DESCRIPTION OF THE TASK:
Once the line holding "How do I perform: Select MP4" is found in the listing below, write it out and each later line exactly, up to and including the one holding "This screenshot has width=1600, height=646.".

DATASET:

== Segment start ==

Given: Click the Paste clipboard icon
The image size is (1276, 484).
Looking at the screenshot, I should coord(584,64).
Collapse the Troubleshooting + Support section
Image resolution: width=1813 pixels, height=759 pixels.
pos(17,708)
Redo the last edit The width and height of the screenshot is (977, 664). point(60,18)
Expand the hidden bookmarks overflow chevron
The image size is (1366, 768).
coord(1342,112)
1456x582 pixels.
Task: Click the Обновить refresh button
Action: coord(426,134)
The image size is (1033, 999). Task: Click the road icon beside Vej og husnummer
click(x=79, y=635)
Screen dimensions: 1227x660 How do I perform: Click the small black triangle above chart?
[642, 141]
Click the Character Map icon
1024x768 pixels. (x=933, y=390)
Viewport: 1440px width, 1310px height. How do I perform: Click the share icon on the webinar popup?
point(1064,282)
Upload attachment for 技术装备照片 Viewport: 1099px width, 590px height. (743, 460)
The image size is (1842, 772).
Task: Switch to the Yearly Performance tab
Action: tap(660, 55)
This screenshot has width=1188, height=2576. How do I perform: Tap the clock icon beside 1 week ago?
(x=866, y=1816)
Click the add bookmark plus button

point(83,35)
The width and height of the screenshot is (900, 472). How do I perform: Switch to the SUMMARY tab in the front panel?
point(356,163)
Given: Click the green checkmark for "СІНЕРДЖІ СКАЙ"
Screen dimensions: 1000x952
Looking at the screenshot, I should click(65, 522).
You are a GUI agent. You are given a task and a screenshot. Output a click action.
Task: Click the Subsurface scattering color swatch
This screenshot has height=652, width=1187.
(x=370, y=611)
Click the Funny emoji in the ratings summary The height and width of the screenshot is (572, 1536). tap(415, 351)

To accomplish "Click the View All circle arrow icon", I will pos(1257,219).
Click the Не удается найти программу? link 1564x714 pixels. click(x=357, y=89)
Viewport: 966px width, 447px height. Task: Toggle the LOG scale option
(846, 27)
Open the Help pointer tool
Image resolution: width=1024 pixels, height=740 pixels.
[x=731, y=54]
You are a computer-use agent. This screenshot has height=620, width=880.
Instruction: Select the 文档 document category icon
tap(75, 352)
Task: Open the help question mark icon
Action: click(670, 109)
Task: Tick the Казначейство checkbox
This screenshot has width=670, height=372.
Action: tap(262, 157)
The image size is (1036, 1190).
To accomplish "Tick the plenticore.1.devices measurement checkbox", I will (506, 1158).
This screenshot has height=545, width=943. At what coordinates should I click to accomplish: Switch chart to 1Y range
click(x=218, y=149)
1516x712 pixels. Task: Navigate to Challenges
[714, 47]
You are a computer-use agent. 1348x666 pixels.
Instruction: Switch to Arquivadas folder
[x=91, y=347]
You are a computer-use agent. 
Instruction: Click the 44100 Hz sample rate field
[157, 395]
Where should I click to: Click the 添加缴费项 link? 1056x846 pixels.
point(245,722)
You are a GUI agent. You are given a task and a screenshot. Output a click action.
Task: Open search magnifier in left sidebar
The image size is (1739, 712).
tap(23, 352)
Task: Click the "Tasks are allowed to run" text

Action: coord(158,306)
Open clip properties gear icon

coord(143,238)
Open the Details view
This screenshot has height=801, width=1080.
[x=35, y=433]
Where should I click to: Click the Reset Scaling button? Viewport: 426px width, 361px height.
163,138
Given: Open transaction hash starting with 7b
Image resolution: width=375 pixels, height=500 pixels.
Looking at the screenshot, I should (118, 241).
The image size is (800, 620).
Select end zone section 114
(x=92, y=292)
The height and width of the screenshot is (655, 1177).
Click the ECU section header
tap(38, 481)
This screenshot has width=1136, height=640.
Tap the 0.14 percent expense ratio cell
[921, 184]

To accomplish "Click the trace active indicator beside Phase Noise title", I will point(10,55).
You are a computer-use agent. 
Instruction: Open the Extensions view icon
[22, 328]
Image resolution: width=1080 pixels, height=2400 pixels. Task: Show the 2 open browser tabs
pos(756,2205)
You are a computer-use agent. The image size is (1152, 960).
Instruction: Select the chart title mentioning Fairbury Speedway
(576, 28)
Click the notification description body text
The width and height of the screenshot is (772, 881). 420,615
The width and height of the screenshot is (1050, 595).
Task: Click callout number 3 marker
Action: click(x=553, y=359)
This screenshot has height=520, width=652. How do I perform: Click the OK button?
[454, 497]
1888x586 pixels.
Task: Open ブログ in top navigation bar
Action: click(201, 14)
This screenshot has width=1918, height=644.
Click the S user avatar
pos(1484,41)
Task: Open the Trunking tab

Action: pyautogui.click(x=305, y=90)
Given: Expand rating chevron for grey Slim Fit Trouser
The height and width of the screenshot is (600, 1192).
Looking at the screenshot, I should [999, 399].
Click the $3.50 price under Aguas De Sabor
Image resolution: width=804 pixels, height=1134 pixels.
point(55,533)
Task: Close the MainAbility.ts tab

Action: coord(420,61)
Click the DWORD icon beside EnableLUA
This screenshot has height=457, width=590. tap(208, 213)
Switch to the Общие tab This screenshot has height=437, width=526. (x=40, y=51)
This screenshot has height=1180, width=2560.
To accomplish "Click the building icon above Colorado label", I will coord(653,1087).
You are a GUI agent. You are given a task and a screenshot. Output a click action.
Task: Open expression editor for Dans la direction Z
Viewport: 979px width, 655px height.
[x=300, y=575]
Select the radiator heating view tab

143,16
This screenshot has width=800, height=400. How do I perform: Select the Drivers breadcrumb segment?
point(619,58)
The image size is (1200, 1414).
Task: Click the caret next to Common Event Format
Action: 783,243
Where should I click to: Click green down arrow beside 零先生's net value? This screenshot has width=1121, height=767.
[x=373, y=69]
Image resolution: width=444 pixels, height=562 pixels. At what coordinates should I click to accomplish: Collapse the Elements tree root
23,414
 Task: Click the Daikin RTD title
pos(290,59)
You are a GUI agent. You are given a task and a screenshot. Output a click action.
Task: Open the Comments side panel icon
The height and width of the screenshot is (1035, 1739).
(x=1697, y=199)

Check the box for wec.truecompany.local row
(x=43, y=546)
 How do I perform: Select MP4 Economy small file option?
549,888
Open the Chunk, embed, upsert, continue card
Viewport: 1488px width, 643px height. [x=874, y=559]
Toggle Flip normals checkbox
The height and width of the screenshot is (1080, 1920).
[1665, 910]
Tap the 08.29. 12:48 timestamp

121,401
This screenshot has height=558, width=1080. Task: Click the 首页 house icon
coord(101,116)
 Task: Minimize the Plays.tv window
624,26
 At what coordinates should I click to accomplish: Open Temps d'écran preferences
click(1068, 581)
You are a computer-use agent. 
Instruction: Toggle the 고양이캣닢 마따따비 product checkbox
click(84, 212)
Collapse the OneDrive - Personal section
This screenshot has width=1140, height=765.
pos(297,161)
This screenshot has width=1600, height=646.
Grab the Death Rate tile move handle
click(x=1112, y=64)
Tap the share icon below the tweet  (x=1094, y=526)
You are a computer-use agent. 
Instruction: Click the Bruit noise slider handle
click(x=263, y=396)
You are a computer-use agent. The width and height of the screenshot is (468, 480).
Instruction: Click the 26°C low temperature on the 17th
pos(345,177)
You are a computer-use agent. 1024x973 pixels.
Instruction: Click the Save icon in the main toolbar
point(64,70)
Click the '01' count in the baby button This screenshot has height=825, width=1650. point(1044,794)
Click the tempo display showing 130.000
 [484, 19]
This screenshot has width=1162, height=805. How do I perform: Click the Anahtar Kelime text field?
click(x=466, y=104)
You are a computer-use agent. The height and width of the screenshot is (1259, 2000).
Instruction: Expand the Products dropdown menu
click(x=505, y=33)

== Segment end ==

OUTPUT OF THE EXERCISE:
 How do I perform: Select MP4 Economy small file option?
549,888
Open the Chunk, embed, upsert, continue card
Viewport: 1488px width, 643px height. [x=874, y=559]
Toggle Flip normals checkbox
The height and width of the screenshot is (1080, 1920).
[1665, 910]
Tap the 08.29. 12:48 timestamp

121,401
This screenshot has height=558, width=1080. Task: Click the 首页 house icon
coord(101,116)
 Task: Minimize the Plays.tv window
624,26
 At what coordinates should I click to accomplish: Open Temps d'écran preferences
click(1068, 581)
You are a computer-use agent. 
Instruction: Toggle the 고양이캣닢 마따따비 product checkbox
click(84, 212)
Collapse the OneDrive - Personal section
This screenshot has width=1140, height=765.
pos(297,161)
This screenshot has width=1600, height=646.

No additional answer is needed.